# Part 4

Import some modules

In [1]:
import pandas as pd
import numpy as np
import time

from Queue import PriorityQueue
from fastdtw import fastdtw,dtw
from haversine import haversine
from ast import literal_eval
from utils import create_csv,remove_time,majority_voting,mydtw
from sklearn.model_selection import cross_validate,cross_val_score
from sklearn.base import BaseEstimator, ClassifierMixin

- Open train_set.csv
- Open test_set_a2.csv

In [2]:
trainSet = pd.read_csv(
'../datasets/train_set.csv',
converters={"Trajectory": literal_eval},
index_col='tripId'
)

testSet_a2 = pd.read_csv(
'../datasets/test_set_a2.csv',
sep='\t',
converters={"Trajectory": literal_eval},
)

- We remove timestamps because we do not need them .  
- Also, we reverse latitude-longitude pairs , because they were given in the wrong order

In [3]:
trainSet.apply(func=remove_time,axis=1,reduce=False)
testSet_a2.apply(func=remove_time,axis=1,reduce=False);

- This is our own KNN Classifier
- It is a subclass of [BaseEstimator](http://scikit-learn.org/stable/modules/generated/sklearn.base.BaseEstimator.html) and [ClassifierMixin](http://scikit-learn.org/stable/modules/generated/sklearn.base.ClassifierMixin.html)

In [4]:
class NeighborsClassifier(BaseEstimator,ClassifierMixin):
    
    def __init__(self, n_neighbors=5,metric=fastdtw):
        if n_neighbors < 1 :
            raise ValueError("Expected n_neighbors > 0. Got %d"%(n_neighbors))
        
        self.n_neighbors = n_neighbors
        self.metric   = metric

    def fit(self, trainSet, labels):
        len1 ,len2 = len(trainSet) , len(labels)
        if len1 != len2:
            raise ValueError("Found input variables with inconsistent numbers of samples: [%d,%d]"%(len1,len2))
        
        self.trainSet = trainSet
        self.labels   = labels
        
    def predict(self,X):
        predicted = []

        for query in X:
            distances  = PriorityQueue()
            for i,train in enumerate(self.trainSet):
                
                # Calculate DTW distance using Haversine's formula
                # Add (distance,journeyPatternId) to the queue
                dist  = self.metric(query,train,dist=haversine)[0]
#                 dist = mydtw(query,train,dist=haversine)[0]
#                 dist = dtw(query,train,dist=haversine)[0]
                jp_id = self.labels[i]
                distances.put((dist,jp_id))
            
            # Fetch the labels of the k nearest neighbors
            nearest = [neighbor[1] for neighbor in [distances.get() for _ in range(5)]]

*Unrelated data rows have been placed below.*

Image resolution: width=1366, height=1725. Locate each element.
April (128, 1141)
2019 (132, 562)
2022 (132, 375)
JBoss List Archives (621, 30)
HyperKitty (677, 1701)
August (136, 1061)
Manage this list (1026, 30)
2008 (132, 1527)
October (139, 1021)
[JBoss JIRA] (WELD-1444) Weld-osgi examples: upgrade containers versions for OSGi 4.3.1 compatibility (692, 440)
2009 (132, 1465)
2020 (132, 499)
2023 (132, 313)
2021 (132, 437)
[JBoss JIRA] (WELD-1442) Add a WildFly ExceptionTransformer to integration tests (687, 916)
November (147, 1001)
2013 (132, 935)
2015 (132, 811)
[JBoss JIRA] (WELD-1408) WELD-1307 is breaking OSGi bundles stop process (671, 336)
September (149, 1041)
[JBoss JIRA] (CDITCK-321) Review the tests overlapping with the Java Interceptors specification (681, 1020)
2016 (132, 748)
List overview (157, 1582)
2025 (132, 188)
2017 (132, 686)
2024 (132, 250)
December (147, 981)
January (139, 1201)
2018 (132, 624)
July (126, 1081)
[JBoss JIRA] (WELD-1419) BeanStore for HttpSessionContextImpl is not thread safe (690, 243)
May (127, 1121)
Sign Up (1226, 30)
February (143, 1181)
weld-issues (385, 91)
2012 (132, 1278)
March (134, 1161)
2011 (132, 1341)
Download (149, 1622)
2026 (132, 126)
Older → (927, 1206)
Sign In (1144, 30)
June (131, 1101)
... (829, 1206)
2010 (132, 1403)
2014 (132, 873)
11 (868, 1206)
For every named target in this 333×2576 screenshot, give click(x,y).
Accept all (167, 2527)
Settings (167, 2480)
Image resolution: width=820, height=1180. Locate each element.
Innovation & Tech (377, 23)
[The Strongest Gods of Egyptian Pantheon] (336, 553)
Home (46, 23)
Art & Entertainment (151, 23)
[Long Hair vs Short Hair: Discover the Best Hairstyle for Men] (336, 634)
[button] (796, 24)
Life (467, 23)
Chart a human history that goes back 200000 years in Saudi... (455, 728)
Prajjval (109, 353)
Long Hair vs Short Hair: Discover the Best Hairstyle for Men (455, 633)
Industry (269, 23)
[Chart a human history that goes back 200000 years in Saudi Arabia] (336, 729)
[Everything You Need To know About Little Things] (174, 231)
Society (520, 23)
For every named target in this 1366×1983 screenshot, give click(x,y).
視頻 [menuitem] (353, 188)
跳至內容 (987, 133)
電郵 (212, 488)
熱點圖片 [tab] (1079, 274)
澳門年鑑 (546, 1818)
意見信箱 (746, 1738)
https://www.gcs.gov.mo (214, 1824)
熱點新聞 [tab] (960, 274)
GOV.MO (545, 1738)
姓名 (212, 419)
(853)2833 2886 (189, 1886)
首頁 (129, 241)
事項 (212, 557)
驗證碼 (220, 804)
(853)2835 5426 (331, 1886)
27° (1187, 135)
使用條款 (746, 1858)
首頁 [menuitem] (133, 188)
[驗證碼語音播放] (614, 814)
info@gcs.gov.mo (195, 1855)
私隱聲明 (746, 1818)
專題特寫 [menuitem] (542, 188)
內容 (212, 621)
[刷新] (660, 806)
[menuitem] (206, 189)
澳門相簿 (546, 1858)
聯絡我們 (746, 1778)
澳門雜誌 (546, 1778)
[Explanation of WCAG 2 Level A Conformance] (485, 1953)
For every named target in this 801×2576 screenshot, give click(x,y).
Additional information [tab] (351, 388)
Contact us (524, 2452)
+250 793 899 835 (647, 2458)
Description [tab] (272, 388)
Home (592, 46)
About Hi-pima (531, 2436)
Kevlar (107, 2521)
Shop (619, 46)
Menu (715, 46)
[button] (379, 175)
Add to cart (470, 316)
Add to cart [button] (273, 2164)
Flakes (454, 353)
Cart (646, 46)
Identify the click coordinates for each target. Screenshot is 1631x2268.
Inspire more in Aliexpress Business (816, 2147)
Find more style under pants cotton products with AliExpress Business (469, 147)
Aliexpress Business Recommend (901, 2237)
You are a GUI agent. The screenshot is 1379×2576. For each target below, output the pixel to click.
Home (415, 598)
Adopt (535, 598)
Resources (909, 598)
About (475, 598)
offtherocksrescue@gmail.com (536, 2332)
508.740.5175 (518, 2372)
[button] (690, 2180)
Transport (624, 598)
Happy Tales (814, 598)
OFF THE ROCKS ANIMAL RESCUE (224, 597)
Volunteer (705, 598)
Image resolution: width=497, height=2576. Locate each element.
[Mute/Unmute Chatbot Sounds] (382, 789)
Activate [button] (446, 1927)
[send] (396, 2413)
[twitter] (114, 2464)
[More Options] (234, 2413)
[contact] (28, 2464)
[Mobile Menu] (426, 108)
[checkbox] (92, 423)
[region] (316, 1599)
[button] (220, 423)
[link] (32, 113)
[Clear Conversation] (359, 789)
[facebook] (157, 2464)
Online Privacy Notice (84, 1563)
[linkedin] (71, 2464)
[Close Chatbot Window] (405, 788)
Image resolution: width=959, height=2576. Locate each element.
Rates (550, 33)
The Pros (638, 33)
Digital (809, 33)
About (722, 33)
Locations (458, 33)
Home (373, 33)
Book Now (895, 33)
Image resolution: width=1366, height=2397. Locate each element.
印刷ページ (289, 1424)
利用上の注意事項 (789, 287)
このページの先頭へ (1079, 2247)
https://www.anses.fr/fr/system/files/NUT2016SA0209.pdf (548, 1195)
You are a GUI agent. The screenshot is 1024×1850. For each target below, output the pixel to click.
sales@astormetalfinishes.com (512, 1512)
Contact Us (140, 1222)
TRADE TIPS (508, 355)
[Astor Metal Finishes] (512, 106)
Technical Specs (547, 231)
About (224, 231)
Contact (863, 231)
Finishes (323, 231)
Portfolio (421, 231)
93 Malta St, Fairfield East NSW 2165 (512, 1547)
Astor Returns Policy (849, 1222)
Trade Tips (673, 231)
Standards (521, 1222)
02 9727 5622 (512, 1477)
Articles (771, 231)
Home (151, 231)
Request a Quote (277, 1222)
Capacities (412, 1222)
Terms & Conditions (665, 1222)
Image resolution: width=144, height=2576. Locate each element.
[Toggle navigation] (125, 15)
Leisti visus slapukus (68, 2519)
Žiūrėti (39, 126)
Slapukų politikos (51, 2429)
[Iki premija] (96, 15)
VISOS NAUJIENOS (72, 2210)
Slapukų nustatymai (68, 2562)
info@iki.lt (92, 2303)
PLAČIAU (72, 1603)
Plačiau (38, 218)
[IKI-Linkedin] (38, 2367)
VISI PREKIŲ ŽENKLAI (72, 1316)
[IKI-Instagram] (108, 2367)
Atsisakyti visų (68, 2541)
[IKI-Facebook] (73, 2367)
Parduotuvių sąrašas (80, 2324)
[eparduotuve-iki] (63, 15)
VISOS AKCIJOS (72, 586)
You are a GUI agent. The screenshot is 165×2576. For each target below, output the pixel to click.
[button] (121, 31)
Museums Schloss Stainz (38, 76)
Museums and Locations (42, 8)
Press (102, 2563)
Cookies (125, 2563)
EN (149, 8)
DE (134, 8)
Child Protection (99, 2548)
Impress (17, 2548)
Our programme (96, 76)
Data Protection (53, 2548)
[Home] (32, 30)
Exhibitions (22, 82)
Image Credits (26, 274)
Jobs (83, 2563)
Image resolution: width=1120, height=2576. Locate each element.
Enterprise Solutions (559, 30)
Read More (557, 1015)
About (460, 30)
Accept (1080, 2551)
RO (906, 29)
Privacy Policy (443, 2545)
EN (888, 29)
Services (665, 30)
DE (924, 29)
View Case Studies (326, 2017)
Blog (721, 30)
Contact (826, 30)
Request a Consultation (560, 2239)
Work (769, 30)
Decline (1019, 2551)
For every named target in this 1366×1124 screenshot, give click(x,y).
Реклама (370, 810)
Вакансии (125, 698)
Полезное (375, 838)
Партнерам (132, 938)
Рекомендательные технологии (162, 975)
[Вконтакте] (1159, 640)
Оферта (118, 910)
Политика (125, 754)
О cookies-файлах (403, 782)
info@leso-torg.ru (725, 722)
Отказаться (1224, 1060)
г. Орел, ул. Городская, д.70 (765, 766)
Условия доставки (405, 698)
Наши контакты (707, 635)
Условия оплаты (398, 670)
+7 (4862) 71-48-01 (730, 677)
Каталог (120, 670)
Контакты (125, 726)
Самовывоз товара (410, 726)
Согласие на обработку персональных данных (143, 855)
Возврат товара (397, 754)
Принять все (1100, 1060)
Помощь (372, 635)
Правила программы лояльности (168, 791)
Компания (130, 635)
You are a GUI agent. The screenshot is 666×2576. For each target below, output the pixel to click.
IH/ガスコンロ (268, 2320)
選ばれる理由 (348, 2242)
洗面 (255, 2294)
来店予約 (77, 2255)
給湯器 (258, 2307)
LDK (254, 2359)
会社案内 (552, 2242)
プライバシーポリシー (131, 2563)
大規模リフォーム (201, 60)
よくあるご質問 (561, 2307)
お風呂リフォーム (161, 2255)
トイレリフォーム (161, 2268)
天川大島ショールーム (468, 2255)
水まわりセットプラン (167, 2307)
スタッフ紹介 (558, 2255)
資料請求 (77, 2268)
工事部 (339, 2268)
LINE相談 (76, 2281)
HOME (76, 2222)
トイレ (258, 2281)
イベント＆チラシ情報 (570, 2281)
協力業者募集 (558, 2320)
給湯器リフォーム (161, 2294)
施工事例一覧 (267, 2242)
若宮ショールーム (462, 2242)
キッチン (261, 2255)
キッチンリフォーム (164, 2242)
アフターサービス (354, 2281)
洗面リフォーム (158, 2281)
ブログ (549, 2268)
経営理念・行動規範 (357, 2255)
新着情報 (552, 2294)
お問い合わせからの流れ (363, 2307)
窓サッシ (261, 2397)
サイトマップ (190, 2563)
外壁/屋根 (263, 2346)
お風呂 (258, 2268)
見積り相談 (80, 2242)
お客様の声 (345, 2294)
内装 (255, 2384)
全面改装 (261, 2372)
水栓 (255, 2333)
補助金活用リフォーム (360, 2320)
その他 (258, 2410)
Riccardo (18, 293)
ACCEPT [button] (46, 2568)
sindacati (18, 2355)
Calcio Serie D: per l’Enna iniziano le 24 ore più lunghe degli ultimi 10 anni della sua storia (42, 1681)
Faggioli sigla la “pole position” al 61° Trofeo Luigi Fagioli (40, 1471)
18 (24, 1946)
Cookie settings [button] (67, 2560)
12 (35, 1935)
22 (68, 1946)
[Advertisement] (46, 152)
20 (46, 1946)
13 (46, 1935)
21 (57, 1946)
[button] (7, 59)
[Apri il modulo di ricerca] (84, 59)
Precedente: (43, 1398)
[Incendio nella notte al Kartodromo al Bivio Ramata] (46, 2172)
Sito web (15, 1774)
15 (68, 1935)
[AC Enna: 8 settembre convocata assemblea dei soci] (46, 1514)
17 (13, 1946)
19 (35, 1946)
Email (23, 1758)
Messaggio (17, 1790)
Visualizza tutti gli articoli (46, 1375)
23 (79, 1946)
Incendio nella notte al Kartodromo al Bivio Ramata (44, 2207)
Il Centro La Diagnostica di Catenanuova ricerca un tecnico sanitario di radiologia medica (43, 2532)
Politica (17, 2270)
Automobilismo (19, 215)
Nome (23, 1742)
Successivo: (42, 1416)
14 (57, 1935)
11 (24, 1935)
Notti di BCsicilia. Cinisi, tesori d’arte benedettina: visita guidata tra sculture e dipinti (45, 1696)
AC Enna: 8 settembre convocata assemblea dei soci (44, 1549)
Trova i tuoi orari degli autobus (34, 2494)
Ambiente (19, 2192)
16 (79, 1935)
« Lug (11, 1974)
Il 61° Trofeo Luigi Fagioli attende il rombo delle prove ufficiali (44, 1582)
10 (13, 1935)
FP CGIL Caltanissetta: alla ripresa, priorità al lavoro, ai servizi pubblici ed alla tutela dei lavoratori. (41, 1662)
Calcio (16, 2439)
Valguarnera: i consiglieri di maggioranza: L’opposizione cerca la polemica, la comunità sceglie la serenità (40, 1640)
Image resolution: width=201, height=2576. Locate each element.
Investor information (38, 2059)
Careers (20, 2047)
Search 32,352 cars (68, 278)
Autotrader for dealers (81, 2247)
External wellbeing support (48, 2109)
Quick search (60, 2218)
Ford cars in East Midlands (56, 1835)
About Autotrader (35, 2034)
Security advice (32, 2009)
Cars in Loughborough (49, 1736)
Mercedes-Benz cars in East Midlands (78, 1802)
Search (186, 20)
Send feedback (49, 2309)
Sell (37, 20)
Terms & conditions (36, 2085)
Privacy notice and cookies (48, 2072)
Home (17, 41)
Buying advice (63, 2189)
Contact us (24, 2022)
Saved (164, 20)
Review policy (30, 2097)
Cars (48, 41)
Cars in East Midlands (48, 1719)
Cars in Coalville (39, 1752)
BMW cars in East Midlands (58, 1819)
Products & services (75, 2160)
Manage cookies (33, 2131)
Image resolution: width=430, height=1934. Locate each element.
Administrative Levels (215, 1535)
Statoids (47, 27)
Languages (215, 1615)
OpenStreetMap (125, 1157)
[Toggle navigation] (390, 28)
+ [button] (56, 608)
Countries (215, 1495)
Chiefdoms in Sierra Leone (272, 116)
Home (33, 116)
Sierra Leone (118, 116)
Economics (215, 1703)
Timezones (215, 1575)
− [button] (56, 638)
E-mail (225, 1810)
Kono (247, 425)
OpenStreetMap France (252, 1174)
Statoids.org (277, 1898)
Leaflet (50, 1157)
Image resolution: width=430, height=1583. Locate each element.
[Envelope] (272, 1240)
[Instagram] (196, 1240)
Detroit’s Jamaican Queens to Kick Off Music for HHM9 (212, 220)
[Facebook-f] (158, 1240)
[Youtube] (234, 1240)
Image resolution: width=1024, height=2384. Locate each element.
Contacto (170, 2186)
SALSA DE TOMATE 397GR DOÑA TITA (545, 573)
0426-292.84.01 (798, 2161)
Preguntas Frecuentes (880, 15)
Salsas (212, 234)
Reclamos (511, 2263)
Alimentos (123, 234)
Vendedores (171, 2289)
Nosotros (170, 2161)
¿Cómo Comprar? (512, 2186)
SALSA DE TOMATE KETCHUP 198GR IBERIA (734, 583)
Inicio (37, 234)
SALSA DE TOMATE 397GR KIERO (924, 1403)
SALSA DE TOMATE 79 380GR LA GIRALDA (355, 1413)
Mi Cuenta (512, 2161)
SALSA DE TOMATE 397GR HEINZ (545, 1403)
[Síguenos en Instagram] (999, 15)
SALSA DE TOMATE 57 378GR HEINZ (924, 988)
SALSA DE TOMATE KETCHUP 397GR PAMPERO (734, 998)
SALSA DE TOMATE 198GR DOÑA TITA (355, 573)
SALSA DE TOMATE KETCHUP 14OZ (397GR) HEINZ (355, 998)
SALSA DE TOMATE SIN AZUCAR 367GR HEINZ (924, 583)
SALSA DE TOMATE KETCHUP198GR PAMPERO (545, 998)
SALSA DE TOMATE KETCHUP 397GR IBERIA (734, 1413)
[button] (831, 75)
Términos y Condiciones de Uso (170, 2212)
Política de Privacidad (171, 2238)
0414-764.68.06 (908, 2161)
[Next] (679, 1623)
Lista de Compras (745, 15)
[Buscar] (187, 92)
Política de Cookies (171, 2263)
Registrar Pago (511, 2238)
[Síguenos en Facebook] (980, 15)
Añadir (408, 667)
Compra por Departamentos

            # Apply majority voting.
            # Append result on predicted list
            predicted.append(majority_voting(nearest))
        
        return predicted

In [None]:
X = trainSet['Trajectory']
y = list(trainSet['journeyPatternId'])

queries    = testSet_a2['Trajectory']
tripIdList = testSet_a2.index.values

# Initialize our classifier 
clf  = NeighborsClassifier(metric=fastdtw)

- Cross Validation

**Note:**
n_jobs is set to -1 in order to exploit all cpu cores 

In [None]:
start = time.time()
percent = len(X[:1500]) / float(len(trainSet)) * 100
cv = 10
scores = cross_validate(clf,X[:1500],y[:1500],cv=cv,return_train_score=False,scoring='accuracy',n_jobs=-1)
print 'Cross Validation (folds = %d, %.2f%% of trainSet)'%(cv,percent)
print '============================================='
print 'Time    :',round(time.time()-start,2),'sec'
print("Accuracy: %0.2f (+/- %0.2f)\n" % (scores['test_score'].mean(), scores['test_score'].std() * 2))



- Fit our classifier
- Make predictions for the given queries
- Output results to testSet_JourneyPatternIDs.csv

In [None]:
clf.fit(X,y)
predictions = clf.predict(queries)
create_csv(tripIdList,predictions)
pd.read_csv('../testSet_JourneyPatternIDs.csv',sep='\t')